Hey Jack C: Ihear that the Bright Spot in denton, texas is a place to visit, I havent made it there yet, but my cousins daughter lives there. They are all involded in oil field bussiness,cousins son has big yard at sunset texas, he has 25 -35 mobile welders running and has major contract with drilling companies to take care of their rigs, people like EXON MOBILE, PHILLIPS ect. Chris also has several oil field construction crews running with heavy equipment, and big shop with guys who rebuild oil field equipment , not bad for a kid barely 30!! His sister in denton works for a big oil field super vacum truck co and is rep for all of southwest us, plus she has a sideline bussiness she sells some kind of valves used in oil field, made in lousiana, kid sold a pallet of valves last week,dont know how many, but her commission was 16,000.00:thumbsup: So the kids are doing well, my cousin works for his son chris, and he says the boy doesn't cut him any slack right after the boy got out of college, he was co - owner of a machine shop,that had contracts with chrysler rebuilding crank shafts, but sold out to go into his new bussiness,so all is well.Heck i have been trying to get on as janitor there


----------



## BraytoChicago (Feb 8, 2011)

I agree with the guys, its weird that you can't find the pink stuff near you at a Home Depot or the like, but stranger things have happenend.
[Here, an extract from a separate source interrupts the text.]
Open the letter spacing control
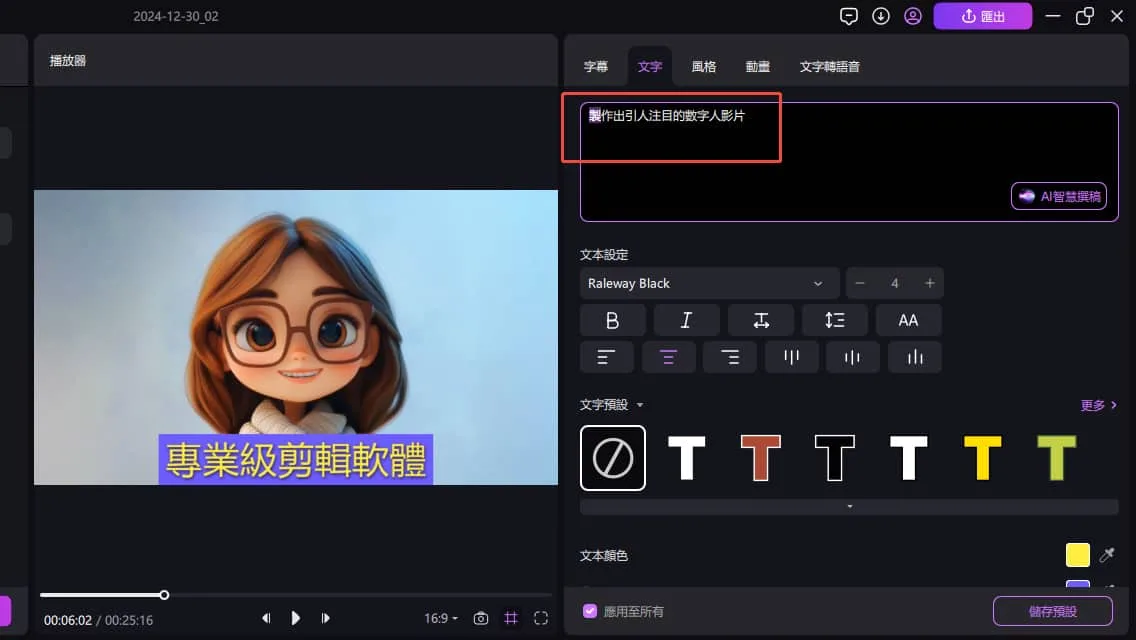 [760, 320]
I have tried the white insulation and as someone mentioned it crumbles and for some unknown reason, the static makes the crumbs stick to everything, furniture, pets (true story) and even the outside of the hoover. It's not the end of the world, but I have much preferred working with the pink stuff. It's tougher and easier to work with. There is still incredible static with the pink shavings, but it's not as bad as the white stuff and I've come to realize lately, if you cut the pink stuff with a blade (rather than a small saw) you get far less mess.


----------



## xrunner (Jul 29, 2011)

gandy dancer#1 said:


> ... What relly incensed me though, was I called HD corporate, and got told , that contractors in oklahoma were 10 yrs behind in technology and wouldn't buy it, so ergo HD wasnt bothering to stock it in oklahoma.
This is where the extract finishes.